**Texto del ejercicio:**
Novelas del guionista de «La dolce vita».

Fino e irónico, a veces satírico, casi siempre con trasfondo trágico, Ennio Flaiano (1910-1972) fue narrador, guionista, crítico cinematográfico y periodista. Su amplia obra, que alcanza dimensiones colosales como autor de guiones (escribió para Fellini los de La dolce vita, Ocho y medio, Las noches de Cabiria o Giulietta de los espíritus), le está valiendo reconocimiento creciente en los últimos años en Italia, donde ya es considerado una pluma mayor del siglo XX.

Dos noches (1959) es un conjunto de dos novelas que operan la una como revés de la otra. Las dos están protagonizadas por escritores jóvenes, pero mientras que en la delirante La mujer de Fiumicino seguimos las andanzas del alegre y torpe conquistador Graziano, en Adriano son los pasos de una víctima del hastío existencial los que nos conducen a través de la trama. Graziano acabará envuelto en una aventura extraterrestre; Adriano, deambulando en coche, llegará a casa de Fellini. Los dos conducen al lector al corazón de la mediocridad en una Italia caótica.

**Preguntas de estudio:**
(1) Reemplaza «periodista» por «cronista» en el fragmento del texto sobre Ennio Flaiano que se abre con las palabras que contienen «Fino e irónico, a» y se cierra con «del siglo XX.», y escribe ese fragmento completo.
(2) Indica si cada afirmación concuerda con el texto sobre Ennio Flaiano y responde sí o no, citando las palabras del texto que lo deciden.
(a) Flaiano escribió para Fellini el guion de Ocho y medio.
(b) Dos noches reúne tres novelas.
(c) El protagonista de La mujer de Fiumicino se llama Adriano.
(3) Traduce al inglés esta oración del texto sobre Ennio Flaiano: «Graziano acabará envuelto en una aventura extraterrestre; Adriano, deambulando en coche, llegará a casa de Fellini.»

**Conjunto de datos:**

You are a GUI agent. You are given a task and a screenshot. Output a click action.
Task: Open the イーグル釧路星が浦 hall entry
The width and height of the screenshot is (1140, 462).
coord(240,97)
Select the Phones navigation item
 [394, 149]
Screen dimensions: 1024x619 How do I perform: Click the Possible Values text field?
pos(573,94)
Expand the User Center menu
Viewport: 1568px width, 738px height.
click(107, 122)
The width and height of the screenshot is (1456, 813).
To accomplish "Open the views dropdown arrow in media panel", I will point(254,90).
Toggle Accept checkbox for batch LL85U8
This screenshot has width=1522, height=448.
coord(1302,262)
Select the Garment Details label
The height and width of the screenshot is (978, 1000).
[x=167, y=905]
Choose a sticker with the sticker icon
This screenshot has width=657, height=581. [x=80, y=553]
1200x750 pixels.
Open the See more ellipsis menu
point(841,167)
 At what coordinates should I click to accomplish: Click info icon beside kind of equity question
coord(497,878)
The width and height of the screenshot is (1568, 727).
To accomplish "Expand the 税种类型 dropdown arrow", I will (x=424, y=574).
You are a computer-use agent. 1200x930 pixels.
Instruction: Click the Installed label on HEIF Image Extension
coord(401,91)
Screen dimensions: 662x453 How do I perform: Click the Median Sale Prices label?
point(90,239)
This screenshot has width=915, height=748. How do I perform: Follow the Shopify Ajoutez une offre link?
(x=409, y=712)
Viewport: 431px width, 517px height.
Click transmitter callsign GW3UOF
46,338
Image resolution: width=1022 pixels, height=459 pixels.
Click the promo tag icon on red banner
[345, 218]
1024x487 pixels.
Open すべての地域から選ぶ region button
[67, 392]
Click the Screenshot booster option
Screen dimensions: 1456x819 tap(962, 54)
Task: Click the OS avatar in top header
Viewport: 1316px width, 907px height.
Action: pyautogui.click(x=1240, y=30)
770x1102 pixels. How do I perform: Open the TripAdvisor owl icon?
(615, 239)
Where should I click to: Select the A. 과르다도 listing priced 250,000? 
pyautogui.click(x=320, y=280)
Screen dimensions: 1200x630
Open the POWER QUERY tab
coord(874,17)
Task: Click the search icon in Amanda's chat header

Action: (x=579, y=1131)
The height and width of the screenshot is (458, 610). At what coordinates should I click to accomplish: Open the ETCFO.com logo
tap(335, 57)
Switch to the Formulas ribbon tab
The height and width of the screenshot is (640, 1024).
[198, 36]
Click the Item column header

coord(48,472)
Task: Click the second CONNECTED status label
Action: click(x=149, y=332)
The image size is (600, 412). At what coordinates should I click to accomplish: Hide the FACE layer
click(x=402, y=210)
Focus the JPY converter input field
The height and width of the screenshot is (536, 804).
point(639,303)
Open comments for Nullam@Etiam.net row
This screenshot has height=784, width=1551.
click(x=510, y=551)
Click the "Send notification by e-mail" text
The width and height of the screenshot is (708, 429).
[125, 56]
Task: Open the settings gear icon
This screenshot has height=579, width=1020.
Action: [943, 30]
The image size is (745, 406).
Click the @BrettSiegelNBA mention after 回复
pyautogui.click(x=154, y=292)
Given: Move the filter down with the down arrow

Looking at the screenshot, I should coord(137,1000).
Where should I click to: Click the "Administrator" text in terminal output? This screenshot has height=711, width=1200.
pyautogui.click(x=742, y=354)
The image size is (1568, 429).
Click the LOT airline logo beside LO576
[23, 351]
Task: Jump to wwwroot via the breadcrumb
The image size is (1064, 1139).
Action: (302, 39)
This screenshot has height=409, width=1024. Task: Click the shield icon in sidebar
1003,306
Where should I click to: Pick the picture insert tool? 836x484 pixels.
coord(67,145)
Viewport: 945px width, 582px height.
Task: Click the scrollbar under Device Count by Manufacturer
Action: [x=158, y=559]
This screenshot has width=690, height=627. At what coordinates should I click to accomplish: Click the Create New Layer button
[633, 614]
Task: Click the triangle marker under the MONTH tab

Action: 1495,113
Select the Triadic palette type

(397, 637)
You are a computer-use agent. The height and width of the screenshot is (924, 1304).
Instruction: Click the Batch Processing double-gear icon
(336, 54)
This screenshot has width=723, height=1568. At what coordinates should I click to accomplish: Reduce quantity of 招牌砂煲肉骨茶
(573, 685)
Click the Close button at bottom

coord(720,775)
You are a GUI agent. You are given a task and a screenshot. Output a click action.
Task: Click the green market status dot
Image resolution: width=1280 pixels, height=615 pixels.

**Soluciones:**
(1)
Fino e irónico, a veces satírico, casi siempre con trasfondo trágico, Ennio Flaiano (1910-1972) fue narrador, guionista, crítico cinematográfico y cronista. Su amplia obra, que alcanza dimensiones colosales como autor de guiones (escribió para Fellini los de La dolce vita, Ocho y medio, Las noches de Cabiria o Giulietta de los espíritus), le está valiendo reconocimiento creciente en los últimos años en Italia, donde ya es considerado una pluma mayor del siglo XX.

(2)
(a) Sí: «escribió para Fellini los de La dolce vita, Ocho y medio, Las noches de Cabiria o Giulietta de los espíritus».
(b) No: «Dos noches (1959) es un conjunto de dos novelas».
(c) No: «en la delirante La mujer de Fiumicino seguimos las andanzas del alegre y torpe conquistador Graziano».

(3) Graziano will end up caught up in an extraterrestrial adventure; Adriano, wandering around by car, will arrive at Fellini's house.